"YOU ARE A—SENATOR"
How to control the men who control the highways?
The railroads have become the main rivers of trade and travel, and to control them has become one of our hardest problems in the field where politics and industry meet. The Duke of Wellington exhorted Parliament "not to forget, in legislating upon this subject, the old idea of the King's Highway." But here, as well as there, the little respect paid by the Legislature at first to this idea soon vanished. In England, as well as in America, the State, in giving some citizens the right, for their private profit, to take the property of others by force, legally, for railways, began by limiting strictly the power so acquired. Then, passing under the control of that which it had created, the State abandoned its attempts to control. Now the State is retracing its way, and for many years has been struggling painfully to recover its lost authority. In the first English charters there were the minutest regulations as to freight and passenger charges, and the right of citizens generally to put their own cars on the tracks was sacredly guarded.
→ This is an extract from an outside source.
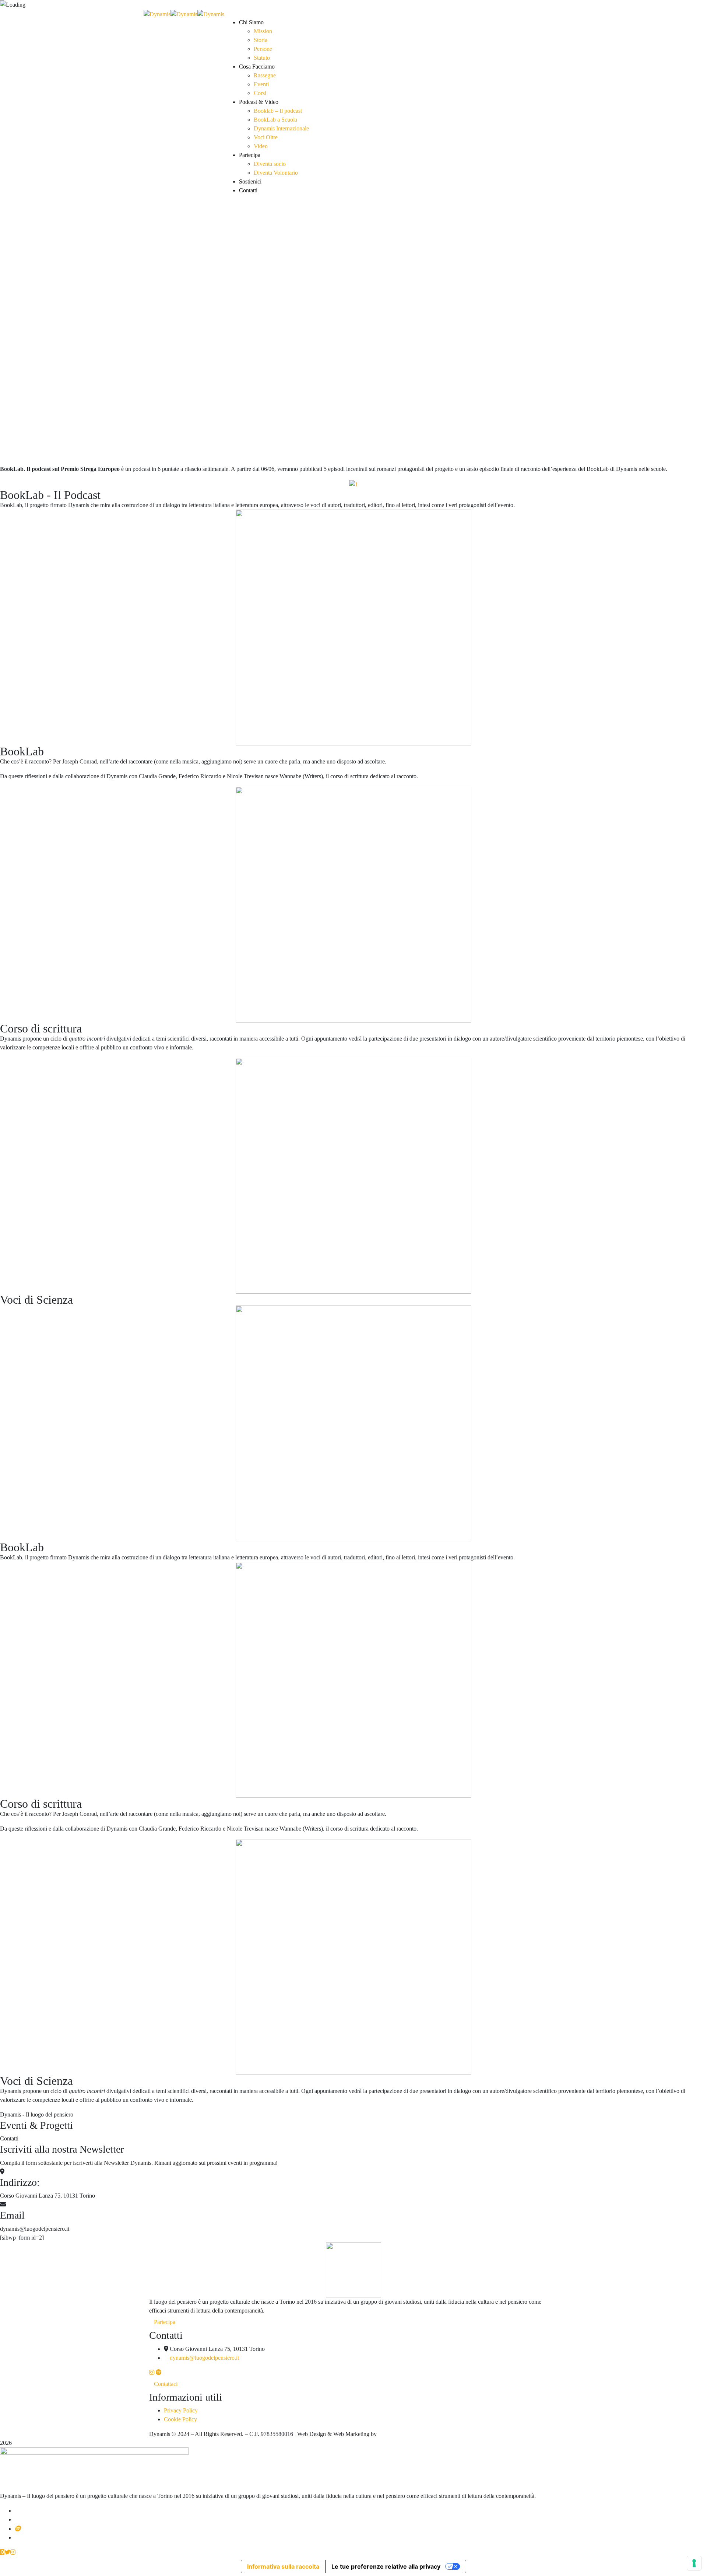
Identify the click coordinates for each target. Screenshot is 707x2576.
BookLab (22, 751)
The railroads became too strong to submit to this, and the success with which the teachings of Adam Smith were applied to the abolition of the old-fashioned restraints on trade bred a furor against any social control of industry. These limitations were left out of new charters, and for fair play were revised out of the old charters. After a brief dream of this laissez faire, England began, in 1844, investigating and legislating, and, after nearly thirty years of experiments and failures, established the railway commission in 1873. This was a step forward, but has not proved the solvent it was expected to be. The expense of getting a decision from the commission and the courts to which the road can appeal from the commission has frightened people from making complaints. "A complainant," says Hadley, "is a marked man, and the commission cannot protect him against the vengeance of the railroads. A town fares no better ... even the [British] War Department is afraid. It has grievances, but it dares not make them public for fear of reprisals."[554]
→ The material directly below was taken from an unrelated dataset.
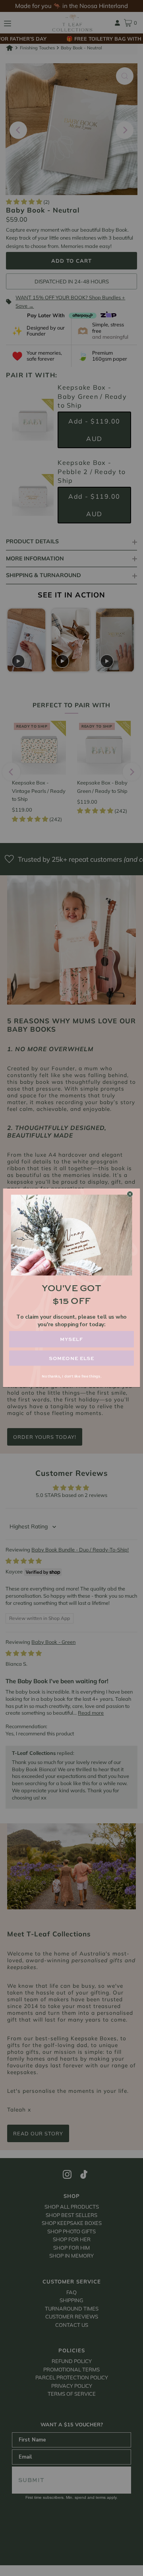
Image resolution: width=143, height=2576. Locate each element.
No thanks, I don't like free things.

The course of events in the United States was much the same. The first railroad powers were carefully limited. The early charters regulated the charges, limited the profits, gave citizens the right to put their private carriages on the road, and reserved to the State the right to take possession of the railroad upon proper payment. But as early as 1846 the railroads had grown strong enough—in the revision of the Constitution of New York, for example—to secure an almost complete surrender of these public safe-guards.[555]
But it was seen immediately in America, as in England, that the new institution could not be left in the uncontrolled hands of individuals. It created simultaneously two revolutions, each one of the most momentous in modern civilization. It made the steam-engine master in transportation, as it had already become in manufacturing. It made the public highways the private property of a few citizens. An agitation arose among the people—to-day stronger because more necessary than ever—and they began to seek what they have not yet found: means of regulating the relations between new rich and new poor, and protecting the private interests of all from the private interests of the few who had this double sovereignty. As early as 1857 New York established a commission for the regulation of the railways. But the railroads within a year procured a law abolishing it, bribing the leading commissioner to make no opposition in consideration of receiving from them $25,000, the whole amount of his salary for five years. "I was the attorney of the Erie Railway at that time; I specially used to attend to legislation that they desired to effect or oppose.... I remember the appointment of that commission.... We agreed that if they" (the leading railroad commissioner) "would not oppose the repeal of the law we would pay $25,000, and have done with the commission; it was embarrassing.... The law was repealed, and we paid the money, I think." "If the commission had been a useless one," said the counsel of the New York Chamber of Commerce before the Legislative Committee, "the railroads would not have parted with their money to get rid of it."[556]
Thirty of the States and Territories of the Union had established commissions or passed laws to regulate the railroads before Congress, in 1887, used its power under the Constitution to regulate commerce among the States, and passed the Interstate Commerce law, establishing the National Interstate Commerce Commission, in the hope that it might protect the people. Congress did not act until 1887, although for years different sections of the public, in their efforts to find a cure for the new evils which had come with the new good, had sought to set in action their representatives in Washington. The "Granger movement" of 1871, 1872, and 1873, with its "Granger legislation" by the States against the railroads, is one of the never-to-be-forgotten waves of public commotion over this problem which took on its acutest form in the oil regions. Illinois, California, Michigan, Minnesota, Missouri, Rhode Island, Wisconsin, and Iowa established railway commissions, or put stringent regulations on the statute-books at this time. Public opinion did not cease to demand action by the national government under the constitutional power of Congress to regulate interstate commerce, and became clamorous. Petitions poured in by the hundreds, public meetings were held, chambers of commerce and boards of trade and anti-monopoly conventions passed resolutions of urgency. This was one of the main issues in the election of the 44th Congress.